== Segment start ==
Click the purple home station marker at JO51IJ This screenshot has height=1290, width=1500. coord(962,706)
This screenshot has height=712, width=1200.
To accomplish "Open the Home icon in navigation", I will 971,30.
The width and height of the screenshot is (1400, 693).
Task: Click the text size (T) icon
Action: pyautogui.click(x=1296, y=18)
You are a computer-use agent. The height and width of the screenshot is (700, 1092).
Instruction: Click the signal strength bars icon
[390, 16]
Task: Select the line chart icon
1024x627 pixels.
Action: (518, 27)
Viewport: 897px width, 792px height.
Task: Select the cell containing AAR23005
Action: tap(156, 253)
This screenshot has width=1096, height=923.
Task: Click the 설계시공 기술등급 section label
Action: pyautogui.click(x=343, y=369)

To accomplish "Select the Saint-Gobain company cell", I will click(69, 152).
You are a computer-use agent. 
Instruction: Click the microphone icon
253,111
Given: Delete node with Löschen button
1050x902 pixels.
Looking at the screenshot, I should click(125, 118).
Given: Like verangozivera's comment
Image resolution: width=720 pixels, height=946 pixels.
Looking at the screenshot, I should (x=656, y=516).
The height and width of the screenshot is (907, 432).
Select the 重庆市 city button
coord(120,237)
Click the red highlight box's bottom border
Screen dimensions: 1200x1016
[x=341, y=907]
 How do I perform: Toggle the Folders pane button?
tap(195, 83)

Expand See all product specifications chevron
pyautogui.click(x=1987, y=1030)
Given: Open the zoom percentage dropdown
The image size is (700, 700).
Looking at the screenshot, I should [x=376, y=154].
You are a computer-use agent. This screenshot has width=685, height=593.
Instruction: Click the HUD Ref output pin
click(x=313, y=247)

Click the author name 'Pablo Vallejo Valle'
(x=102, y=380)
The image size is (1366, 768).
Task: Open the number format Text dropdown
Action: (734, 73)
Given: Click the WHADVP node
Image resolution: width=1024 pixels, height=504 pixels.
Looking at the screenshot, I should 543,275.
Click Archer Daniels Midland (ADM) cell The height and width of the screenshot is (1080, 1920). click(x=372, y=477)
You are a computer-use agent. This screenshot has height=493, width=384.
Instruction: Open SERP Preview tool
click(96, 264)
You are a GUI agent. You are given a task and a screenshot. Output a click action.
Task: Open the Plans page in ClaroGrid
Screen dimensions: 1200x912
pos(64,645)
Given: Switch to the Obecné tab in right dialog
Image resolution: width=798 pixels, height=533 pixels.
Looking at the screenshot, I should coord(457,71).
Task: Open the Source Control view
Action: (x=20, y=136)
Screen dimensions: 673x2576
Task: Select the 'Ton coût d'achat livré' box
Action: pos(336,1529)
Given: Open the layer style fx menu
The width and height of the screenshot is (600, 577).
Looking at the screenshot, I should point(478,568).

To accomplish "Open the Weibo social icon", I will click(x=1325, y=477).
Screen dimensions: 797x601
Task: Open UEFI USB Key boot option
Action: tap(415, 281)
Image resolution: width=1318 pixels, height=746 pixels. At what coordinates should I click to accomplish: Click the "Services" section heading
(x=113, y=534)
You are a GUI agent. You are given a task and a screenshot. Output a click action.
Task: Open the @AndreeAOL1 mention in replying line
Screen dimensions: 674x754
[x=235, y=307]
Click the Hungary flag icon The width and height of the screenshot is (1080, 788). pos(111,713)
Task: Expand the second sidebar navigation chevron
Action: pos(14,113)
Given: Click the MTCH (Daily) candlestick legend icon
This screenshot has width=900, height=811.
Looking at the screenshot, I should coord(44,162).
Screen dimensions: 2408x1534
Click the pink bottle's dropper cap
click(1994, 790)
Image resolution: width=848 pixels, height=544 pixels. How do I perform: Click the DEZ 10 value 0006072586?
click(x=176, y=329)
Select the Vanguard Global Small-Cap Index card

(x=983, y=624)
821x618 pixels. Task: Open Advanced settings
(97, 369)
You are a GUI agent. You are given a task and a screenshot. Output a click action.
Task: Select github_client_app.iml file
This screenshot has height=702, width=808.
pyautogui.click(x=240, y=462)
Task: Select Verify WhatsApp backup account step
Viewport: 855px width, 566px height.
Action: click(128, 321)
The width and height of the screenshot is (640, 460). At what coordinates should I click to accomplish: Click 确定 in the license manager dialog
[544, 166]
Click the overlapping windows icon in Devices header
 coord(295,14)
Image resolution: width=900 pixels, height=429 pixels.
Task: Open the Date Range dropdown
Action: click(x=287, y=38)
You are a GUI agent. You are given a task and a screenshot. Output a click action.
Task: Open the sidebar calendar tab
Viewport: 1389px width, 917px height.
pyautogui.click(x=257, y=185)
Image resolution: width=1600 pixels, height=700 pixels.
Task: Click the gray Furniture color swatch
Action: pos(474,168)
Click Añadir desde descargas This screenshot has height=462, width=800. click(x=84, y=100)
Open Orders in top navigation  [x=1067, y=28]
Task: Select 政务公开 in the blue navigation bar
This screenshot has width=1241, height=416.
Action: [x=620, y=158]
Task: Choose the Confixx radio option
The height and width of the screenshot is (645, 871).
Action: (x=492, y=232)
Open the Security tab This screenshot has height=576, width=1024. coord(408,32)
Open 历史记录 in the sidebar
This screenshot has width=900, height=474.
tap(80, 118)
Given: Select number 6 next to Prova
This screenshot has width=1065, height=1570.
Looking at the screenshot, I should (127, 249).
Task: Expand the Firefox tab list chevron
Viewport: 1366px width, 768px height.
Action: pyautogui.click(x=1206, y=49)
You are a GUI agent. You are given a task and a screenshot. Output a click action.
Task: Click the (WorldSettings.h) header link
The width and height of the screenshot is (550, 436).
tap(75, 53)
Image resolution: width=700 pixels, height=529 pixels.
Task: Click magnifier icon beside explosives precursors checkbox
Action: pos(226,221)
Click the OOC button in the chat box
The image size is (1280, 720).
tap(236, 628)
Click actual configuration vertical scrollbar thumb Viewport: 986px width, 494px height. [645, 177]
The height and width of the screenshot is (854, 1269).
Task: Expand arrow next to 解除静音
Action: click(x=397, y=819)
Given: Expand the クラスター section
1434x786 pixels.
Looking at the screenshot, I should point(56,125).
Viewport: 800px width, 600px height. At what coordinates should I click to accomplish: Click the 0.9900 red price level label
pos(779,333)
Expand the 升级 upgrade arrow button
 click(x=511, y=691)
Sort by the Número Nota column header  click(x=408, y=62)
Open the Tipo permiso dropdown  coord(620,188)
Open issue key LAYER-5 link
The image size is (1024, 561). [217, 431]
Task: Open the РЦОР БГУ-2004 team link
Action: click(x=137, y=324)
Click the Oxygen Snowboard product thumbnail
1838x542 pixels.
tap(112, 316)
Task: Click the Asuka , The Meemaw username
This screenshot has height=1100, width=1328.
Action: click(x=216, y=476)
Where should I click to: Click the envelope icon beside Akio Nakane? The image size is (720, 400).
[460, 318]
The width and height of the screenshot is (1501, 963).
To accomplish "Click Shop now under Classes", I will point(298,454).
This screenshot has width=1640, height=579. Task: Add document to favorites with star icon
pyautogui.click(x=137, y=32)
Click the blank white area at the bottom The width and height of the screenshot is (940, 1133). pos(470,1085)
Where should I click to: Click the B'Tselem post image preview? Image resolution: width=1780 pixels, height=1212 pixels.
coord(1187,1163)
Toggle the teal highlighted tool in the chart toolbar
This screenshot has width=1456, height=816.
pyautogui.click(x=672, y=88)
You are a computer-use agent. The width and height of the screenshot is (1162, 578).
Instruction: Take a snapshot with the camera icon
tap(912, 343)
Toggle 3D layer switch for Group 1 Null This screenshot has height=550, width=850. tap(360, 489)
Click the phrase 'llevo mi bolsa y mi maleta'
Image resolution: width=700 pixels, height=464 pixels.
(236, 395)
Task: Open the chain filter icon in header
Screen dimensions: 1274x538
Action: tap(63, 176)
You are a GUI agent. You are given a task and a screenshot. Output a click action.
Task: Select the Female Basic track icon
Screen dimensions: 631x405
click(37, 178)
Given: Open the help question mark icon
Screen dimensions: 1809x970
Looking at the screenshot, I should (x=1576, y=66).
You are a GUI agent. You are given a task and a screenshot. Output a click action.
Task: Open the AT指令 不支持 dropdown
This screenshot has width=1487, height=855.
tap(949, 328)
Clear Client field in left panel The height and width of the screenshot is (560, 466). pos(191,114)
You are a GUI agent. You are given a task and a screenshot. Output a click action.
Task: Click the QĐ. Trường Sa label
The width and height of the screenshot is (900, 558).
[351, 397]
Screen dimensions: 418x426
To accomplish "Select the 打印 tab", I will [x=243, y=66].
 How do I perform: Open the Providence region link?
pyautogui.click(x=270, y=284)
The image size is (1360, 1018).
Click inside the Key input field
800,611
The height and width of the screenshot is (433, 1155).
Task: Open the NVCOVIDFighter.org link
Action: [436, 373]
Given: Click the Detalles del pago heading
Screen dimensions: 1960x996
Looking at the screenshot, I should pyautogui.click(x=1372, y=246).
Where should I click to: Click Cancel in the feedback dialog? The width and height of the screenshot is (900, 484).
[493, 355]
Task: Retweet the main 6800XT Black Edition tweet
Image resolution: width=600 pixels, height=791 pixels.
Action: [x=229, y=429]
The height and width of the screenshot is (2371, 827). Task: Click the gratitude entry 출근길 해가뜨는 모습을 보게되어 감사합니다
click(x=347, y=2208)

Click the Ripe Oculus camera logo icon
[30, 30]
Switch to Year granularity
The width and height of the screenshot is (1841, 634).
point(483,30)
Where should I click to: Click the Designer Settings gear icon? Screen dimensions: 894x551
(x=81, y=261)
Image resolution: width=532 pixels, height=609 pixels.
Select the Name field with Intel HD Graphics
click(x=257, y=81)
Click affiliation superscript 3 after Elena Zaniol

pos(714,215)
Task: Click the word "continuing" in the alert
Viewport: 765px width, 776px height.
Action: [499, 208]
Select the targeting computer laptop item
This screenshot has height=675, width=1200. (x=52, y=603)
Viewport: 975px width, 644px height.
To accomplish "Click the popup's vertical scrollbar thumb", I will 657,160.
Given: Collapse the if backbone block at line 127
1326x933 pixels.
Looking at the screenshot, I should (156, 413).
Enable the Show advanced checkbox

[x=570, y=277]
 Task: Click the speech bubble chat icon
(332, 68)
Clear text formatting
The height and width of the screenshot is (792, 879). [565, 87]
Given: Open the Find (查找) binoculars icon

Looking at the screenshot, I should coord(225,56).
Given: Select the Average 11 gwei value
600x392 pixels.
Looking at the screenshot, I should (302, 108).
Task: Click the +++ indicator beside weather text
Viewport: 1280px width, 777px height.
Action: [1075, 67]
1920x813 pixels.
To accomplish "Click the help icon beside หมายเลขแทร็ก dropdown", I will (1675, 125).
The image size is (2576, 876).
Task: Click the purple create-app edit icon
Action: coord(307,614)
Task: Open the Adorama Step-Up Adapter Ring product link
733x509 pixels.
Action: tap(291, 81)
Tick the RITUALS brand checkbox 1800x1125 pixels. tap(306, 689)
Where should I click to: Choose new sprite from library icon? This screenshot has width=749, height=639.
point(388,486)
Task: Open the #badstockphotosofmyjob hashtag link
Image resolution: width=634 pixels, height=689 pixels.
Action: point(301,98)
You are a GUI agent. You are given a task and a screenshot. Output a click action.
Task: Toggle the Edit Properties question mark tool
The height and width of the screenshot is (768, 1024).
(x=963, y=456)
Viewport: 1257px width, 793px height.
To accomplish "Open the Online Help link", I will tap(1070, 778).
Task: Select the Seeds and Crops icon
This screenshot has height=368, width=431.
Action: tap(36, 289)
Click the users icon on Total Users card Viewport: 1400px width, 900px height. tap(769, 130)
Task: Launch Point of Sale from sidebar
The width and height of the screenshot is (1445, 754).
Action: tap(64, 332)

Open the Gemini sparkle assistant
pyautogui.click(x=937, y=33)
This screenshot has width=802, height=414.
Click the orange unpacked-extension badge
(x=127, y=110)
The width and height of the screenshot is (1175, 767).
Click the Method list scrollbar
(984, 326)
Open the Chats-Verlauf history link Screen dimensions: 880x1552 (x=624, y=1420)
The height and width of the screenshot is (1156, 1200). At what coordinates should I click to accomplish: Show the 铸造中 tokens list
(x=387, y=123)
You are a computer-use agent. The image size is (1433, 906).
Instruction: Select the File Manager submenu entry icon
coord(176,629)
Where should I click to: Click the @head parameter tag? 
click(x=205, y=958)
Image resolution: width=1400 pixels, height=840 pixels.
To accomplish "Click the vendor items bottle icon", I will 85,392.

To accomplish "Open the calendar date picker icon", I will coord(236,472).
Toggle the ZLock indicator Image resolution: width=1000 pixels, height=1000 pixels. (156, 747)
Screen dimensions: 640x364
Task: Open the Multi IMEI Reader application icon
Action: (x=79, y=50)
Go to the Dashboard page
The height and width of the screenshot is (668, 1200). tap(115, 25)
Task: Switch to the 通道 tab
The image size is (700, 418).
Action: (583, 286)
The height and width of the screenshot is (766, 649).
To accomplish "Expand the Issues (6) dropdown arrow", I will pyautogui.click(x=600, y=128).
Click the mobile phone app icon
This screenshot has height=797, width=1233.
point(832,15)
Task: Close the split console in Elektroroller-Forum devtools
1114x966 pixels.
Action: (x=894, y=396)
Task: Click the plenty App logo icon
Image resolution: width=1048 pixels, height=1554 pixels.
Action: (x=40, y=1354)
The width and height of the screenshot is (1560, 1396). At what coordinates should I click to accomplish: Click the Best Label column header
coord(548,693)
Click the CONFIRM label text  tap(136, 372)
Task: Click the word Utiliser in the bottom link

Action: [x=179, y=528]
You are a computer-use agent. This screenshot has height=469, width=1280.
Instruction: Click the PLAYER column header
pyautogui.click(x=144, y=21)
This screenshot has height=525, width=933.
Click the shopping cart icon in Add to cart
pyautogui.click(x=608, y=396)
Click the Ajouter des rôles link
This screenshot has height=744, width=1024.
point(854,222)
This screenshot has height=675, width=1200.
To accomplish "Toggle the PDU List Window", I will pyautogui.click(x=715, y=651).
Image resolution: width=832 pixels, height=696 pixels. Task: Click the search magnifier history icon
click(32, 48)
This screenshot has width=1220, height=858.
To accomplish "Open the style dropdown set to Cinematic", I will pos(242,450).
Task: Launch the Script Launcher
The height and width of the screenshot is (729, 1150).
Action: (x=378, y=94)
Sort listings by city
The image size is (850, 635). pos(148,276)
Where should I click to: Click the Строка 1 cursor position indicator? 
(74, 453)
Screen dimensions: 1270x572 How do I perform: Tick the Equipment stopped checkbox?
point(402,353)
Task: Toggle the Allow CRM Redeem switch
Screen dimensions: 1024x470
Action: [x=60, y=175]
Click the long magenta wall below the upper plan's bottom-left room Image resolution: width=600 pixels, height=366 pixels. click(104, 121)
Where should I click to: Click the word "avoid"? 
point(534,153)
== Segment end ==
## Aim of the task
Retype exactly, and only, the lines that run from the one with "has height=469, width=1280." through the final line of the entries.

## Task output
You are a computer-use agent. This screenshot has height=469, width=1280.
Instruction: Click the PLAYER column header
pyautogui.click(x=144, y=21)
This screenshot has height=525, width=933.
Click the shopping cart icon in Add to cart
pyautogui.click(x=608, y=396)
Click the Ajouter des rôles link
This screenshot has height=744, width=1024.
point(854,222)
This screenshot has height=675, width=1200.
To accomplish "Toggle the PDU List Window", I will pyautogui.click(x=715, y=651).
Image resolution: width=832 pixels, height=696 pixels. Task: Click the search magnifier history icon
click(32, 48)
This screenshot has width=1220, height=858.
To accomplish "Open the style dropdown set to Cinematic", I will pos(242,450).
Task: Launch the Script Launcher
The height and width of the screenshot is (729, 1150).
Action: (x=378, y=94)
Sort listings by city
The image size is (850, 635). pos(148,276)
Where should I click to: Click the Строка 1 cursor position indicator? 
(74, 453)
Screen dimensions: 1270x572 How do I perform: Tick the Equipment stopped checkbox?
point(402,353)
Task: Toggle the Allow CRM Redeem switch
Screen dimensions: 1024x470
Action: [x=60, y=175]
Click the long magenta wall below the upper plan's bottom-left room Image resolution: width=600 pixels, height=366 pixels. click(104, 121)
Where should I click to: Click the word "avoid"? 
point(534,153)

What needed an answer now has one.